Saved entries:
□ □ □

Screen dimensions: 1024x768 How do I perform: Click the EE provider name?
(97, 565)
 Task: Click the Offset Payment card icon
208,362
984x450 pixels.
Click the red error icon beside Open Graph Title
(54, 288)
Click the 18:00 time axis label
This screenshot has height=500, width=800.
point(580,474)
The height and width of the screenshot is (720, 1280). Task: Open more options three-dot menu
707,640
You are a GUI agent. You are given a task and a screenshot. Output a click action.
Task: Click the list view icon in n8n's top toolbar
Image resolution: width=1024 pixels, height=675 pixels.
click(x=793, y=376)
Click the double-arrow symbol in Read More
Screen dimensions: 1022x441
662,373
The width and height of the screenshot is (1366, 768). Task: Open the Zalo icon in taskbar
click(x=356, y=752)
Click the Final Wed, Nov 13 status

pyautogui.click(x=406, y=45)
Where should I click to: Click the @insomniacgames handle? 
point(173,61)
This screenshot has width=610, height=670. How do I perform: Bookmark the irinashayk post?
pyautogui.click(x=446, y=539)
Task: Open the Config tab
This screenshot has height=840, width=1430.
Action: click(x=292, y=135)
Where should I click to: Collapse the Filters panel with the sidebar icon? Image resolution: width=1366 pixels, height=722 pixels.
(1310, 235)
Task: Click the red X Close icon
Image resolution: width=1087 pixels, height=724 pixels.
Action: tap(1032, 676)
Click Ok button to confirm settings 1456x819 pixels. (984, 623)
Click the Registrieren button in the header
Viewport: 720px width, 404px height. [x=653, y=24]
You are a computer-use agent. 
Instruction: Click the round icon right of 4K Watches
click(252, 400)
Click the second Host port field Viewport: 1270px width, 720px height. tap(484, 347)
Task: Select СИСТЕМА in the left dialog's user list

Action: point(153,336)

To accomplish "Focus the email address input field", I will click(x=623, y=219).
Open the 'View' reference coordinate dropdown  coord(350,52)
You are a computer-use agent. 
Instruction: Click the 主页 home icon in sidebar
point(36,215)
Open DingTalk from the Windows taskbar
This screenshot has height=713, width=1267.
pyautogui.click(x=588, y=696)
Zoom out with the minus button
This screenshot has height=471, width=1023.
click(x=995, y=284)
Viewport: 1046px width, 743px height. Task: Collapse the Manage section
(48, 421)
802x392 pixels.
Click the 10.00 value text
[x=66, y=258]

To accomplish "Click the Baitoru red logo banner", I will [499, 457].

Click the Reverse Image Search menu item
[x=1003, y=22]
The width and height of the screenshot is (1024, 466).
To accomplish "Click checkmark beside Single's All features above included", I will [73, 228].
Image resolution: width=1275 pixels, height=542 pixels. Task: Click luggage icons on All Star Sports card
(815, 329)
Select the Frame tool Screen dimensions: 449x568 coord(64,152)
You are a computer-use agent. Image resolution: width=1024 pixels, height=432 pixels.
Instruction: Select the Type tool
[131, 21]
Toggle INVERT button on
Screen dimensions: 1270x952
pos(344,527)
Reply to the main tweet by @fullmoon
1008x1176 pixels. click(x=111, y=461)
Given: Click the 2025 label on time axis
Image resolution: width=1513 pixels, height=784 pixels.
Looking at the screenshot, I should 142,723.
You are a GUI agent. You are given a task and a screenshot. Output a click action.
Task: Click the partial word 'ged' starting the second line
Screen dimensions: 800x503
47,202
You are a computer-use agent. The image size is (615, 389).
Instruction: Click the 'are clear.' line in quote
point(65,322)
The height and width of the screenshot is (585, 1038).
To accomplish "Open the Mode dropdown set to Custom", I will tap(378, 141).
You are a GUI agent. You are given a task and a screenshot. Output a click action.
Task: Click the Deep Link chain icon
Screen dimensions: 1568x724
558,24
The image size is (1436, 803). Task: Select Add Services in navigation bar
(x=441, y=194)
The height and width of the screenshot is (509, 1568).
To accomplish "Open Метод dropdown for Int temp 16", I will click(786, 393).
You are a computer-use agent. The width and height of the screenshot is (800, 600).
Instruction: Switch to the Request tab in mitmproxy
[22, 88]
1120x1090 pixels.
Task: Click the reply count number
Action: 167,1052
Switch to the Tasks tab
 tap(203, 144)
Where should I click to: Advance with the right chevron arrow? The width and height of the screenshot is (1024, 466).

□ □ □

The expected output is the exact run of lines from the start of the entries through the line with "Task: Click the list", inclusive.

Screen dimensions: 1024x768 How do I perform: Click the EE provider name?
(97, 565)
 Task: Click the Offset Payment card icon
208,362
984x450 pixels.
Click the red error icon beside Open Graph Title
(54, 288)
Click the 18:00 time axis label
This screenshot has height=500, width=800.
point(580,474)
The height and width of the screenshot is (720, 1280). Task: Open more options three-dot menu
707,640
You are a GUI agent. You are given a task and a screenshot. Output a click action.
Task: Click the list view icon in n8n's top toolbar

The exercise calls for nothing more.